Do these statements agree with the bank capital discussion? Answer each with yes or no and quote the words of the discussion that decide it.
1. Banks need to hold at least 7% of their capital as equity.
2. Under Basel III, riskier loans require less capital to be pledged against them.
3. Regulators now rely mostly on reserve requirements rather than capital ratios.

_Excerpt_
__________

Inflation is a top secret conspiracy and no one knows about it so please don’t tell anyone
Can someone explain to me why inflation actually happens? Or link to somewhere that is not completely bs
What does that have to do with this?
Holy hell WSB has become the dumbest sub on reddit
You misspelled “always was”
https://fred.stlouisfed.org/series/TOTRESNS Crypto accounts thrive on mediocre understanding of economics & fearmongering
The bulk of those reserves were the massive money printed in 2008 and 2020 lol look at those spikes dayummm
Yep. Banks have been using much of the newly printed money to shore up their reserves, despite lax requirements.
You realize it went back up, right? That's why Bloomberg has all those ads yelling about Basil III endgame.
Lol he didn't even look at the date of that action and wonder jeez why'd they do that then was the economy in a rough spot or something?
Do you have current numbers?
https://www.federalreserve.gov/supervisionreg/large-bank-capital-requirements.htm They're mostly using capital ratios rather than reserve requirements now.
ELI5?
Banks need to hold at least 7% of their capital as equity, and more if they're invested in riskier assets, to serve as a buffer before the depositors or bond holders get hit.
Because my brain has as many ripples as a cue ball and my googling skillz are weak and pathetic, how does this compare to requirements in 2019, and if you’re feeling spicy, 2012 and 2007 as well?
Not much different, but banks must now comply with Basel III regulatory capital ratios which use ‘risk-weighted assets’ as the denominator. The regulators are much more involved in this calculation. Essentially, riskier loans now require more capital to be pledged against them. Operational and market risk require separate capital to be held against them. Concentration limits are in place. Overall, most developed markets have banking sectors that are much more sound than they were prior to the global financial crisis. Currently, I think the US and German banking sectors are absorbing ~20% declines in commercial real estate values and seeing very little systemic issues (NYCB withstanding). This would have been unheard of in 2010.

__________

(Stored data)
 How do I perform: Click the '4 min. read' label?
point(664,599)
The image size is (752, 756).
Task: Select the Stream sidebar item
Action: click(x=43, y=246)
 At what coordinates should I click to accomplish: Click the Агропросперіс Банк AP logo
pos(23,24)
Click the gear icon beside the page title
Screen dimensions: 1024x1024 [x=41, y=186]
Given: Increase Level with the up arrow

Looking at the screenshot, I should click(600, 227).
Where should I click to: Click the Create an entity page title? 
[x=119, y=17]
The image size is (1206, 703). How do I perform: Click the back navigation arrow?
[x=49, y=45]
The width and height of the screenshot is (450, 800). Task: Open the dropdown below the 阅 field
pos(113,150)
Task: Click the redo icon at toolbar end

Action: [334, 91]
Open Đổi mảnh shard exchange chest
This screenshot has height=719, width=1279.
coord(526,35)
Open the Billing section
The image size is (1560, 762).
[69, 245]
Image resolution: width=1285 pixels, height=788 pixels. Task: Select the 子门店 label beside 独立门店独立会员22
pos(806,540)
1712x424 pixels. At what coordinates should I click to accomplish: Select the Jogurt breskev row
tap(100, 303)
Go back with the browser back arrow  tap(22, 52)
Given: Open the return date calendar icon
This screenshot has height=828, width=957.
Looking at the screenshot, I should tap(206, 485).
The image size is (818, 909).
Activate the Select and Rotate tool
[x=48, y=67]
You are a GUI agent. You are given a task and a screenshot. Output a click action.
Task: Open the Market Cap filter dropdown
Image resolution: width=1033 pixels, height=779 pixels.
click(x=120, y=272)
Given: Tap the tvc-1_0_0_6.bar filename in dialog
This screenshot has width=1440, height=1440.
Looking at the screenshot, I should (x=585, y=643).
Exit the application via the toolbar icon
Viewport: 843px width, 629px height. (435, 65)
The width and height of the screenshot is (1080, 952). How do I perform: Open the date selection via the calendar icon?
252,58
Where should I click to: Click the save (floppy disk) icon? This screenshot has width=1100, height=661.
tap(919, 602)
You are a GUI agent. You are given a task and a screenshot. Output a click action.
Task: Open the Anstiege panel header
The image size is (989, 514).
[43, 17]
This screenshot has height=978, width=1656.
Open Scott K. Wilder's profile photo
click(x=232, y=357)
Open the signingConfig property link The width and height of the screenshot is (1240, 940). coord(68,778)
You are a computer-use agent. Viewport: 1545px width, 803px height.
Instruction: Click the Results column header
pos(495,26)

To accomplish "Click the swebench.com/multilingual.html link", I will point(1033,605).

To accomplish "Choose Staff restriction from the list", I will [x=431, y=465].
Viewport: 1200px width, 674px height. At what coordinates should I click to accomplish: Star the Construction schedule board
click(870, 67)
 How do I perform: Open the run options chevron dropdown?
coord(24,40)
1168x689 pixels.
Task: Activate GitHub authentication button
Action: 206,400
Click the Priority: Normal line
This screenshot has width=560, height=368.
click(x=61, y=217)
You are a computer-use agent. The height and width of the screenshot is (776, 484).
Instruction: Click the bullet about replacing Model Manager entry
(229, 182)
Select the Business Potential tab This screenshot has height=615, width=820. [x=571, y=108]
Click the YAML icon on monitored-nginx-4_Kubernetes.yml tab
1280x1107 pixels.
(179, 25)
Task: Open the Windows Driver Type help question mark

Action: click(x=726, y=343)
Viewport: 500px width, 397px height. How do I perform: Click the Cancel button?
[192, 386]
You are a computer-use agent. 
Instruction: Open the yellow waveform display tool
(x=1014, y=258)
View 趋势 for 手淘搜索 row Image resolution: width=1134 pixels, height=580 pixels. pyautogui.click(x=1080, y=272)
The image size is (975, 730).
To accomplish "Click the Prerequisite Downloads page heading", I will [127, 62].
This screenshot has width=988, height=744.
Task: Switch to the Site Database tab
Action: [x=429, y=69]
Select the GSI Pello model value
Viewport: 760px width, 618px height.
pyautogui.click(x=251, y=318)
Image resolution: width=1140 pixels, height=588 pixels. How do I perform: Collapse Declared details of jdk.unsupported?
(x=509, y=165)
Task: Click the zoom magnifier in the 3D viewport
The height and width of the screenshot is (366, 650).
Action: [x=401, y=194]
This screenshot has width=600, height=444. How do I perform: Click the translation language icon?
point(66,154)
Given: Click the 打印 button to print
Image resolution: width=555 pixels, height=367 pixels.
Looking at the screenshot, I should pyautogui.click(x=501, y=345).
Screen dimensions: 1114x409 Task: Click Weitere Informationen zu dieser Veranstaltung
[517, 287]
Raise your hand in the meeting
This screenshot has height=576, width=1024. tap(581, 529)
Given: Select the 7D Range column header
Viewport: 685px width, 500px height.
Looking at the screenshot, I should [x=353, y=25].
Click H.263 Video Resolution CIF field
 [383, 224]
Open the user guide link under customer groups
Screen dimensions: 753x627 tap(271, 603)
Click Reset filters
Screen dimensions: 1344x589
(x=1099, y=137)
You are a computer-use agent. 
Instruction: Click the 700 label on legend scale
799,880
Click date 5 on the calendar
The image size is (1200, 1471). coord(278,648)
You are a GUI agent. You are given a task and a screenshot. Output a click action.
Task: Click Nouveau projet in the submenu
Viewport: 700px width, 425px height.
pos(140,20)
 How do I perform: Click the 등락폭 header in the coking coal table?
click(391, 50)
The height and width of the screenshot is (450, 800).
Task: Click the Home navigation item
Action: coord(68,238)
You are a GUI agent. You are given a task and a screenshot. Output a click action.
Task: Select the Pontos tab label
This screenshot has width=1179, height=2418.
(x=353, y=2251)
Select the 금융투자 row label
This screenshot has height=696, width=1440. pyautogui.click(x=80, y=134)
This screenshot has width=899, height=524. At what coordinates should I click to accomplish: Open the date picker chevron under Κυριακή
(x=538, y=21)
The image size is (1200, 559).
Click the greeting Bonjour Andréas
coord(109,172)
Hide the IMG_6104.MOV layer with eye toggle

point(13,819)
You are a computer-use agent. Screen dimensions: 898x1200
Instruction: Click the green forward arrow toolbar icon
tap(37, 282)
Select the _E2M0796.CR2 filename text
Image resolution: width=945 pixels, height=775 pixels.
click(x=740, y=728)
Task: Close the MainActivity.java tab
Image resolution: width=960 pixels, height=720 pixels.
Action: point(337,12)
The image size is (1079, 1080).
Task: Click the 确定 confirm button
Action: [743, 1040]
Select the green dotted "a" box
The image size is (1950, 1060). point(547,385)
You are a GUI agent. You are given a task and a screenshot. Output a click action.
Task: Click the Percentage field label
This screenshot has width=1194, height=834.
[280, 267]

__________

_Response_
1. Yes: "Banks need to hold at least 7% of their capital as equity"
2. No: "riskier loans now require more capital to be pledged against them"
3. No: "They're mostly using capital ratios rather than reserve requirements now."